■ **WORK TO COMPLETE**
Which lines hold the string "with"? Copy each of them from the material below.

■ **GIVEN DATA**
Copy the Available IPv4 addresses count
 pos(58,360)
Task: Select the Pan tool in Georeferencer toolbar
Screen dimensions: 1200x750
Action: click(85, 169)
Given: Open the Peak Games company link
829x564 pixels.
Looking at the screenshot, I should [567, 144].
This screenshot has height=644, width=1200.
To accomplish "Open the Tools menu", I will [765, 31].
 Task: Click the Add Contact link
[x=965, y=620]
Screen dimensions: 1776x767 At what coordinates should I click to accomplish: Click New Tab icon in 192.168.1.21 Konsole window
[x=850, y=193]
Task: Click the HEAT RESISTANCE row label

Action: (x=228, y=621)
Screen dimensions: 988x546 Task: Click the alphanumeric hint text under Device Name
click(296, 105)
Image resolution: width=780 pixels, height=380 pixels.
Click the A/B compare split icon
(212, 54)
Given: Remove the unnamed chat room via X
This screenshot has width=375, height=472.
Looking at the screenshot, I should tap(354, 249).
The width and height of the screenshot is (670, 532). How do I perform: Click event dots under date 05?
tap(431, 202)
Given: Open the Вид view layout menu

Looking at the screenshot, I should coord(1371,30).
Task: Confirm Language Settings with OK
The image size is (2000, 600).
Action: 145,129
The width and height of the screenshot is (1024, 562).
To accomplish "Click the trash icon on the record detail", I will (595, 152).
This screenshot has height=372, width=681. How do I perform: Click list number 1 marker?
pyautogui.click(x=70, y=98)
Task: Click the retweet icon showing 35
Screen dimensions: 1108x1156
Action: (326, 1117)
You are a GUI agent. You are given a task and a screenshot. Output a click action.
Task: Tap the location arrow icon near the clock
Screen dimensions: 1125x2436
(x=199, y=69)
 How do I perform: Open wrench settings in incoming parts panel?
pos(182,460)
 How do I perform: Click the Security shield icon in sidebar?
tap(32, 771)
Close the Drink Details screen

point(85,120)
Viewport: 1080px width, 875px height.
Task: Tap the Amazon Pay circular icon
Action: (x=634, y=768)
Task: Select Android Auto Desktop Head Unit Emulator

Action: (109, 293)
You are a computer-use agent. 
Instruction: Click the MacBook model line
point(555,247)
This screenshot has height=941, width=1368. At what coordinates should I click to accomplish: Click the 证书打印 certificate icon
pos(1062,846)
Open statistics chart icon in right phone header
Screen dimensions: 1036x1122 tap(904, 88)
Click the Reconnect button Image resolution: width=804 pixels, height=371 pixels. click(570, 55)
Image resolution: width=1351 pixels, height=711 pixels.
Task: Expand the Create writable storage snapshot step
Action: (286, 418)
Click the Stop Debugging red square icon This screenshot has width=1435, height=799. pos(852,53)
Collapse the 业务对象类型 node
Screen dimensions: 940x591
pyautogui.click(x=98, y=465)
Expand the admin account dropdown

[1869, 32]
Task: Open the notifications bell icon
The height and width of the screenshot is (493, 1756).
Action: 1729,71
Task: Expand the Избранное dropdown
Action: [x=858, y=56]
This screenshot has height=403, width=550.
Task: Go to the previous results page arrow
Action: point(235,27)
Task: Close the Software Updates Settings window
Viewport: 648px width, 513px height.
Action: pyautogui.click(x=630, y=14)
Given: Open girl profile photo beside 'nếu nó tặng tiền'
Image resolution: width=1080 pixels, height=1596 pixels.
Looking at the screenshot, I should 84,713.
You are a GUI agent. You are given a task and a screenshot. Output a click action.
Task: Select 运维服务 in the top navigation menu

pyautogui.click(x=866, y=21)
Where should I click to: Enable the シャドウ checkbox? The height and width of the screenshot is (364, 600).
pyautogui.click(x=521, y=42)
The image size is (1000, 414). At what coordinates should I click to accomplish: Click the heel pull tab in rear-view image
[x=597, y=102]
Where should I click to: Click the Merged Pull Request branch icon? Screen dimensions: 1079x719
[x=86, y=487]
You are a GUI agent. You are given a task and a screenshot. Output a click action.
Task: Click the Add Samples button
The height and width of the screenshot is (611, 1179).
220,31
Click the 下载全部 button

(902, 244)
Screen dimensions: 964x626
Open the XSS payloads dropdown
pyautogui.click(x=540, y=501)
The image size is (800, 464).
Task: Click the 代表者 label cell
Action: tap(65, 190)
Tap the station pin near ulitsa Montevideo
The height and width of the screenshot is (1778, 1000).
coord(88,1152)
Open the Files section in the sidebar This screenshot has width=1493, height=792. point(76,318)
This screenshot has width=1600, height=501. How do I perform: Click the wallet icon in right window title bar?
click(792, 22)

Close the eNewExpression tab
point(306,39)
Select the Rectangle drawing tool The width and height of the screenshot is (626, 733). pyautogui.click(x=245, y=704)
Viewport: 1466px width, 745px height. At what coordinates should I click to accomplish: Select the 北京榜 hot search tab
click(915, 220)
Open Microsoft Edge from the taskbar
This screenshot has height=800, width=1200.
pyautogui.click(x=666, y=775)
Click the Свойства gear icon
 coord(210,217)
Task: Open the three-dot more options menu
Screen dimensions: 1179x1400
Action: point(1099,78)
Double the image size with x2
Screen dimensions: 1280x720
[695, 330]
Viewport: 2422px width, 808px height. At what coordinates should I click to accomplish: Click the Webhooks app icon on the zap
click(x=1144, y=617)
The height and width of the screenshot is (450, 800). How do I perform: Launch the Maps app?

■ **WRITTEN ANSWER**
Task: Confirm Language Settings with OK
Double the image size with x2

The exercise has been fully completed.